Time to pass civil commitment law for sexual predators
BY JULIE DELCOUR Associate Editor
Sunday, January 08, 2012
1/08/12 at 3:52 AM
Perhaps less disciplined professionals might have obliged Marcus Berry in August 2009 when he ranted, "Kill me. Just f------ kill me now."
Tulsa Police Officers Mark Wollmershauser Jr. and his partner Stephanie Blann had discovered Berry, a repeat child molester, sitting in what they thought was an abandoned truck in an overgrown field in North Tulsa. The sight stunned them. Beside the partially clad Berry was a frightened 2-year-old girl, in a pink dress, abducted from her grandmother's yard a short time before.
Berry, 56, who had eight felony convictions including two priors for lewd molestation, did not get his wish that day. Instead he was arrested and sent through the court system yet another time.
In April 2010, a jury convicted him, and Tulsa County District Judge Bill Kellough later sentenced him to two consecutive life sentences on lewd molestation and kidnapping charges. Not eligible for parole, he likely will die in prison.
Unlike Berry, many child molesters do return to the community after serving their time. (Berry himself was behind bars 13 years before being released and eventually preying on another child.)
The question is: What do we do with these predators who have "paid" their debt to society but are too dangerous to return to the community?
State Rep. John Trebilcock thinks he has a solution for the most dangerous sexual offenders due for release - civilly confine them in mental institutions. The law, he says, would give prosecutors a valuable tool, if used judiciously, and confinement could minimize public risk.
House Bill 2190 is patterned after similar laws in Kansas and Texas that already have been upheld by courts. If the bill passes, Oklahoma would join the federal government and 20 other states with laws allowing involuntary commitment of certain violent sex offenders. Judges can order commitment if "clear and convincing" evidence shows that offenders suffer from a medical abnormality or personality disorder that makes them likely to engage in predatory acts of sexual violence. Treatment and assessment are required components. Otherwise, confinement would constitute double jeopardy - punishment for the same crime(s) twice.
At least 4,000 pedophiles, rapists or other sex offenders are being held under civil confinement laws, according to U.S. Department of Justice statistics. Housing and treatment cost taxpayers more than $700 million a year, as much as $150,000 per individual - about four times more than confining an offender to prison.
"As we have seen with the Penn State scandal, a single child molester is capable of devastating the lives of countless innocent children," Treblicock said. "These criminals typically remain a public-safety threat even after completing a prison sentence and it is necessary to ensure they are not allowed to return to the communities they have victimized."
Former Penn State coach Jerry Sandusky is awaiting trial on charges that he molested multiple boys over a number of years. That tragedy follows an international scandal in the Catholic church involving widespread abuse of children by priests. Also, still carved in the public's hearts and minds are the murders of those children who became household names; child-protection laws were created in their memory: Polly Klaas, Adam Walsh, Megan Kanka. Civil commitment laws for pedophiles were born out of the revulsion that followed those and other high-profile sex crimes against children.
Oklahoma has had its share of violent and shocking crimes against children as well, including the 1977 murders of three young girls at a Girl Scout camp.

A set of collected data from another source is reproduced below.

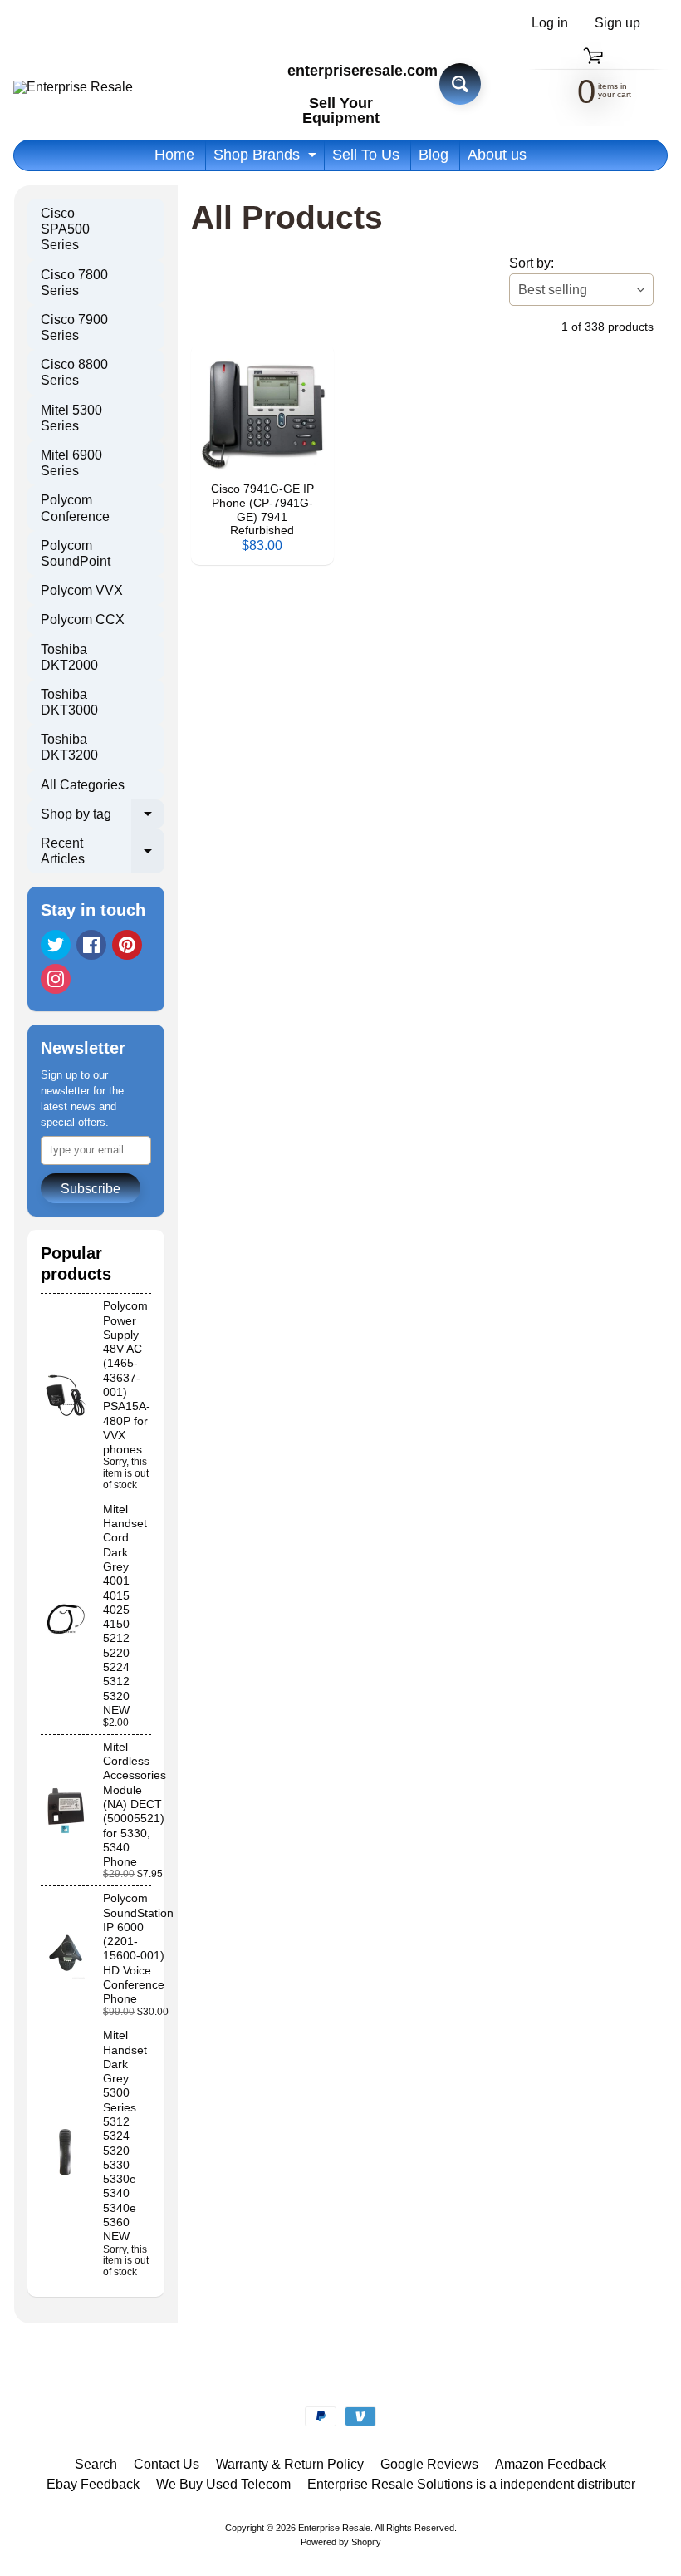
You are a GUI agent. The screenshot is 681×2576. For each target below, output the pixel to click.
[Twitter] (56, 945)
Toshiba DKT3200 (69, 747)
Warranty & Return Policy (290, 2464)
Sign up (617, 23)
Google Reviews (429, 2464)
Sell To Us (365, 154)
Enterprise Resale (334, 2528)
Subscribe (90, 1189)
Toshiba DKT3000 (69, 702)
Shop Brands (267, 158)
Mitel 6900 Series (71, 463)
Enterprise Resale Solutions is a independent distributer (471, 2484)
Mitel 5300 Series (71, 418)
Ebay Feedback (93, 2484)
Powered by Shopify (341, 2542)
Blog (433, 154)
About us (497, 154)
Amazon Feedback (550, 2464)
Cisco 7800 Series (74, 282)
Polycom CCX (83, 619)
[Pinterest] (127, 945)
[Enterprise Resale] (73, 87)
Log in (550, 23)
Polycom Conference (75, 508)
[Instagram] (56, 979)
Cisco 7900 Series (74, 327)
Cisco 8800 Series (74, 372)
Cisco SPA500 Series (65, 229)
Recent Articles (102, 852)
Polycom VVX (82, 590)
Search (96, 2464)
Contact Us (166, 2464)
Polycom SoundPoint (75, 553)
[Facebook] (91, 945)
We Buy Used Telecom (223, 2484)
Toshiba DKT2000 (69, 657)
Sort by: (531, 263)
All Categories (83, 785)
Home (174, 154)
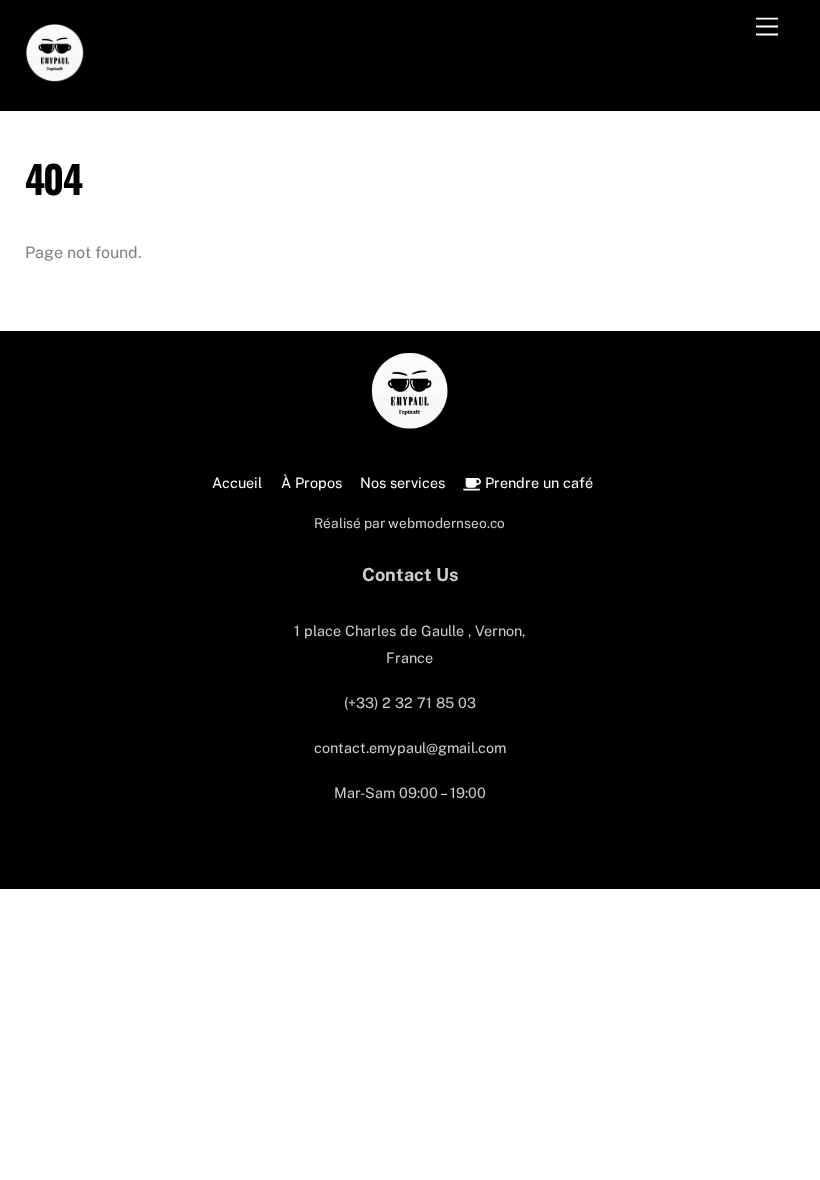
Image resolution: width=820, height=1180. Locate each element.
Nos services (402, 482)
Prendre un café (537, 482)
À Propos (311, 482)
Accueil (237, 482)
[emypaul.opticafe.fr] (55, 72)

While the laws are enthusiastically embraced by a frustrated public and politicians anxious to fix the problem, there is a downside to civil commitments. A New York Times investigation found that:
- Sex offenders selected for commitment are not always the most violent; some exhibitionists are chosen, for example, while rapists are passed over. And some offenders are past the age at which some scientists consider them most dangerous. In Wisconsin, a 102-year-old who wears a sport coat to dinner cannot participate in treatment because of poor hearing and memory lapses.
- Treatment programs are often unproven, and patients cannot be forced to participate.
- Program costs are virtually unchecked and mushrooming.
- Unlike prisons and other institutions, civil-commitment mental-health facilities often receive little consistent, independent oversight or monitoring.
- Few states have figured out what to do when offenders are "ready" for release from civil commitment facilities.
Supporters of the civil commitment laws make no apologies, insisting that the money is well spent and that predators are off the streets.
"There has to be a process in place that prevents someone from rejoining society if they're still dangerous," said Jeffrey Klein, a New York State senator who pushed for a law there years ago.
Some advocates for sex abuse victims argue money is being wasted and other options would work better, such as longer prison terms, preventing sentencing deals and mandated treatment during incarceration.
The Oklahoma Department of Corrections perpetually struggles with overcrowding and has limited funds for treatment of sexual offenders. So, many molesters return to society from prison with their criminal and psychological proclivities still very much intact.
Berry was one of them. Before his release in 2006, he served 13 years of a 30-year sentence for molesting an 8-year-old girl. If he received any treatment it's obvious it did not work.
Civil confinement isn't a perfect solution, but what is the solution in a world of Marcus Berrys or worse?
Original Print Headline: What can Oklahoma do about sexual predators?